Passage provided:
——————————
License: BSD 2-Clause "Simplified" License

Python 98.33% Shell 1.67%
resnet resnet20 resnet32 resnet44 resnet56 resnet110 resnet1202 pytorch resnet-cifar cifar torchvision-models-cifar

pytorch_resnet_cifar10's Introduction

Proper ResNet Implementation for CIFAR10/CIFAR100 in Pytorch

Torchvision model zoo provides number of implementations of various state-of-the-art architectures, however, most of them are defined and implemented for ImageNet. Usually it is straightforward to use the provided models on other datasets, but some cases require manual setup.

For instance, very few pytorch repositories with ResNets on CIFAR10 provides the implementation as described in the original paper. If you just use the torchvision's models on CIFAR10 you'll get the model that differs in number of layers and parameters. This is unacceptable if you want to directly compare ResNet-s on CIFAR10 with the original paper. The purpose of this repo is to provide a valid pytorch implementation of ResNet-s for CIFAR10 as described in the original paper. The following models are provided:

Name # layers # params Test err(paper) Test err(this impl.)
——————————
Extracted information:
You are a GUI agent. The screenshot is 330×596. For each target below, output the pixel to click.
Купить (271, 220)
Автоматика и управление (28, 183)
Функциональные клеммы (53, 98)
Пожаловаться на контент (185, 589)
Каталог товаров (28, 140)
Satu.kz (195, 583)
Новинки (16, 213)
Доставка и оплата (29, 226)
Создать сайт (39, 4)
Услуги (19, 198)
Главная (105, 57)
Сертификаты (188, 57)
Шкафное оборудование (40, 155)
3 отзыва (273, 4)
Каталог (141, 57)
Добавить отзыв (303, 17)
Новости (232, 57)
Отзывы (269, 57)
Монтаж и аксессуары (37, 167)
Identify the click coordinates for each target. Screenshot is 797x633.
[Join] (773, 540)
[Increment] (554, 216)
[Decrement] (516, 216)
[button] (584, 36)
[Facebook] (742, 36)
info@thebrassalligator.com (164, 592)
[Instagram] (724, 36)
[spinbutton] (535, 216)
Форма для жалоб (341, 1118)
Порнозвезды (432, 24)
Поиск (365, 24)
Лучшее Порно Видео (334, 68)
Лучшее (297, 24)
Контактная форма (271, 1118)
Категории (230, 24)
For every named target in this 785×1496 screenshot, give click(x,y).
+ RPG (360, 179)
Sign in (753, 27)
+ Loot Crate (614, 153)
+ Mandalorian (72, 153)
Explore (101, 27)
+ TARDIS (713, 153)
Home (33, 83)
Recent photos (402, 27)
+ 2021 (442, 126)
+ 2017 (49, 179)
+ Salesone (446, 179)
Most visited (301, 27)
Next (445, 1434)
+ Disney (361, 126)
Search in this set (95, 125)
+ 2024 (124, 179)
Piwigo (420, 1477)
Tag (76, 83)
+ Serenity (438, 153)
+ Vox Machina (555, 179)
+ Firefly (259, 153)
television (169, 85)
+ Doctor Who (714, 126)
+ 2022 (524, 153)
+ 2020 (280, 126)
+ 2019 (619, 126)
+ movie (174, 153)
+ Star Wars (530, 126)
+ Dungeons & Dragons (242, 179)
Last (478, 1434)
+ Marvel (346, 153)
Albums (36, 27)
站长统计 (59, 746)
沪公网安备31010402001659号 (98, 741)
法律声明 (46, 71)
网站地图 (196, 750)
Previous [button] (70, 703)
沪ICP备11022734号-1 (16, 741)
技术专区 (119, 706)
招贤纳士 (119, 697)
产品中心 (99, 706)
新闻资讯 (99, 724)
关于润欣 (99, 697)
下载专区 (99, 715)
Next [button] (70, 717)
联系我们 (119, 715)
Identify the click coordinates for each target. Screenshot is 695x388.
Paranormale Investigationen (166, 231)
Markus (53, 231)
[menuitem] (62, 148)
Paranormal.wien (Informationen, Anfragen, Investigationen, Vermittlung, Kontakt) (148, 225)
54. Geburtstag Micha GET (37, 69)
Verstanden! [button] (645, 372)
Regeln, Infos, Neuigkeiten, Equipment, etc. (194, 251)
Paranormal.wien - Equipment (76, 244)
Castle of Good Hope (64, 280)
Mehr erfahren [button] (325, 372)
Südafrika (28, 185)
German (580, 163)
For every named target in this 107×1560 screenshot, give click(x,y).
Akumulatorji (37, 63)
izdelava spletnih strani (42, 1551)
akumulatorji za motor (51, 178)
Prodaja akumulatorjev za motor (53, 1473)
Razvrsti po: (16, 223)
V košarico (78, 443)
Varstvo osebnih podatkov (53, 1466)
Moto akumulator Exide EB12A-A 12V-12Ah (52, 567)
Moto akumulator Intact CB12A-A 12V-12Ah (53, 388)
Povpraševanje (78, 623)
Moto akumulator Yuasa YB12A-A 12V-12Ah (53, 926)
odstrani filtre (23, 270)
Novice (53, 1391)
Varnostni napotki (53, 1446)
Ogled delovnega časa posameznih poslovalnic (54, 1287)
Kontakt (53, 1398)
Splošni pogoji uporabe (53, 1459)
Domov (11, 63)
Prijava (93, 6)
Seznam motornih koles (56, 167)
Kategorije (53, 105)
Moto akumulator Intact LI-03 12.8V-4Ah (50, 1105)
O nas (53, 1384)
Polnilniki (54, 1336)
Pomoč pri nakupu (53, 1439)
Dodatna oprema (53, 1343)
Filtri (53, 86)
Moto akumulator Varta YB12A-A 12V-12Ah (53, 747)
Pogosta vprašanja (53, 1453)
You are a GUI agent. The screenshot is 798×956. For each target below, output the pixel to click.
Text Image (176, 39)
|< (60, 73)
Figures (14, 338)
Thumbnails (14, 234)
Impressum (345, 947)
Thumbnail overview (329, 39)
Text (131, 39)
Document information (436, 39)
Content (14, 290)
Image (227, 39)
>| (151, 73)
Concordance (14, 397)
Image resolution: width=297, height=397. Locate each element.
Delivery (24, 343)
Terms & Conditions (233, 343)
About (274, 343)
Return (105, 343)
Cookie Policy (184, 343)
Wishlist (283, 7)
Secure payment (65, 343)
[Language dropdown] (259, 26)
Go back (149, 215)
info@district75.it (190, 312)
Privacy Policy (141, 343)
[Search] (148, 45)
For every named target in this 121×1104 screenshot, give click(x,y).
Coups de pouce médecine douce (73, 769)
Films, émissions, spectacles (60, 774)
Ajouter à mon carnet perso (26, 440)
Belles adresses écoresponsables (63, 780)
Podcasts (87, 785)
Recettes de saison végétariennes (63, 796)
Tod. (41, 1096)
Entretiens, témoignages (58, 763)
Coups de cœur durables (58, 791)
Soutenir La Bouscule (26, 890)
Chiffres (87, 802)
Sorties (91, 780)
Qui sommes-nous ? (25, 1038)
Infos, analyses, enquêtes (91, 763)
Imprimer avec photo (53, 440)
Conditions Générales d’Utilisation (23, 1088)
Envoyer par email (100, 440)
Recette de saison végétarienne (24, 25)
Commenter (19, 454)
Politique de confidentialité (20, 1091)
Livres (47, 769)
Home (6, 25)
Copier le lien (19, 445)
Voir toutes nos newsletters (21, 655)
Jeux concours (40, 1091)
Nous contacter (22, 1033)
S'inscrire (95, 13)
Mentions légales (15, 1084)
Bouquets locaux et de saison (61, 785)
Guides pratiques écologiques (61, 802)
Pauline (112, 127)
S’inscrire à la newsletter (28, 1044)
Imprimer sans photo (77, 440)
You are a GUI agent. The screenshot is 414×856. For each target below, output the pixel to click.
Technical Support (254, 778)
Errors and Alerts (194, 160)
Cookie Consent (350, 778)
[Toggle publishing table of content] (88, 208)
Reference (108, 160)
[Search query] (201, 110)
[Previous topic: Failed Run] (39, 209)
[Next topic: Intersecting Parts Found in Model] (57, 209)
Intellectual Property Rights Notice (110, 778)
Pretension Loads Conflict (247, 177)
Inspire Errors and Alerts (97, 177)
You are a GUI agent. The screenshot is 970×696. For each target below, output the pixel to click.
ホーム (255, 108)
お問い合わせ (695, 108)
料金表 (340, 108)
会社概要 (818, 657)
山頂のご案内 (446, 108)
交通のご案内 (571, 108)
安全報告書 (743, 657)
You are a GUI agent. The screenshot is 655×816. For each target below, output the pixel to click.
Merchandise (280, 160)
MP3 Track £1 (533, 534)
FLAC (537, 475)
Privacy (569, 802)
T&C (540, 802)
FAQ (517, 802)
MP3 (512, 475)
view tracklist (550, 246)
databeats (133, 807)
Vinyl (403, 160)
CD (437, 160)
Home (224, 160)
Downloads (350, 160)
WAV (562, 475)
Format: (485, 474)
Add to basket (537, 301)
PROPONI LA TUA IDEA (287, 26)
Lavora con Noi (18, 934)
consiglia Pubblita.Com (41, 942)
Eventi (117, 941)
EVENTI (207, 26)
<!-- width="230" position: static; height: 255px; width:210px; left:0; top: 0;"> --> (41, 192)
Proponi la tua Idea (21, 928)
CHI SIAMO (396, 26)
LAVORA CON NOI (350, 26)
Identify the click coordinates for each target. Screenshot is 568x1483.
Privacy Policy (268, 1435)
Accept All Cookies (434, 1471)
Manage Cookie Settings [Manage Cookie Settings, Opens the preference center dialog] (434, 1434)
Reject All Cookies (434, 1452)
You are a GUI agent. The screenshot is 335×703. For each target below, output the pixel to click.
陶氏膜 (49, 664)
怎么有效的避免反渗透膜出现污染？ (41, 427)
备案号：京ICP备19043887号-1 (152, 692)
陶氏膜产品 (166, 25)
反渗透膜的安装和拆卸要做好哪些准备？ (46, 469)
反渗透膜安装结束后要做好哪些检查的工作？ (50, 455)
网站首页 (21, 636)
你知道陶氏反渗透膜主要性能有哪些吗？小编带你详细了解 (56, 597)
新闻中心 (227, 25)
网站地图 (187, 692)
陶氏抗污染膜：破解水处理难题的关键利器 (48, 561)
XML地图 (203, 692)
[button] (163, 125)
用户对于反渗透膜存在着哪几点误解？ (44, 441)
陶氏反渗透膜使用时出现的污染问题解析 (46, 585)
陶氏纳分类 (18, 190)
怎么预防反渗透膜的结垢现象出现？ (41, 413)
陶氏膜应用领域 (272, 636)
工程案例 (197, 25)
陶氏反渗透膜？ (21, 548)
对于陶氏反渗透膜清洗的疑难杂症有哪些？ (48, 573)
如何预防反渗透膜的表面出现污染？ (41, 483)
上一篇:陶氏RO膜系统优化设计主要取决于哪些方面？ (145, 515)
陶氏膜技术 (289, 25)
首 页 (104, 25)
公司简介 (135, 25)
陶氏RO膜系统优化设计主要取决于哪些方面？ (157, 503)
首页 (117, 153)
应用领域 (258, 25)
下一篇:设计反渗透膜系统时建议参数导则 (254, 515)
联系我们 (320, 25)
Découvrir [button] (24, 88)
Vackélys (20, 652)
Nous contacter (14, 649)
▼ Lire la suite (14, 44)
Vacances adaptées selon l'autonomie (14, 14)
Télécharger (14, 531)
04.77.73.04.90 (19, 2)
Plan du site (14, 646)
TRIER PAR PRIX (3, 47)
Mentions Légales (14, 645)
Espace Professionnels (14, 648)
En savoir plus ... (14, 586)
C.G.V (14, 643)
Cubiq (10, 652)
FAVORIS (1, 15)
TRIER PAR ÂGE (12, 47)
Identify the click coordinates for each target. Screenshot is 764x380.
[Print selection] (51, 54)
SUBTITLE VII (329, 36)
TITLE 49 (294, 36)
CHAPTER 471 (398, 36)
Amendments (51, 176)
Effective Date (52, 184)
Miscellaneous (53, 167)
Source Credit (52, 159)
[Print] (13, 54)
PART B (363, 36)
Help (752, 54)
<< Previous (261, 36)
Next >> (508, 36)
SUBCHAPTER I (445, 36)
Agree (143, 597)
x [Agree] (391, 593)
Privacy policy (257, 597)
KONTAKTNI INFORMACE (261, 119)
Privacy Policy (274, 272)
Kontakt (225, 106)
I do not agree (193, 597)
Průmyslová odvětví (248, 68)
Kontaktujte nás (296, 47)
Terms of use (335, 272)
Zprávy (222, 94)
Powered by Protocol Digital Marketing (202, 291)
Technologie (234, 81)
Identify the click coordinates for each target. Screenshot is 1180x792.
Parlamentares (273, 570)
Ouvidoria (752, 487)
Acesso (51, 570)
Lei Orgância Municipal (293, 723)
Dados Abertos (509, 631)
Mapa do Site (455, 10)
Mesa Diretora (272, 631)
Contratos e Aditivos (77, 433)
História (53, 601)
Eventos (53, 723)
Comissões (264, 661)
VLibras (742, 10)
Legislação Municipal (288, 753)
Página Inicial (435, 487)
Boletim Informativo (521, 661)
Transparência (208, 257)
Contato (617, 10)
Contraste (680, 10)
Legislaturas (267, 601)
——————————
Problems to work on:
[A] List the column headings given in the last line of the ResNet passage.
[B] Echo a stretch of the ResNet passage, starting at the words "pytorch_resnet_cifar10's Introduction" and ending after "require manual setup.".
Rely on the ResNet passage alone.

Task-by-task results:
[A]
Name
# layers
# params
Test err(paper)
Test err(this impl.)

[B]
pytorch_resnet_cifar10's Introduction

Proper ResNet Implementation for CIFAR10/CIFAR100 in Pytorch

Torchvision model zoo provides number of implementations of various state-of-the-art architectures, however, most of them are defined and implemented for ImageNet. Usually it is straightforward to use the provided models on other datasets, but some cases require manual setup.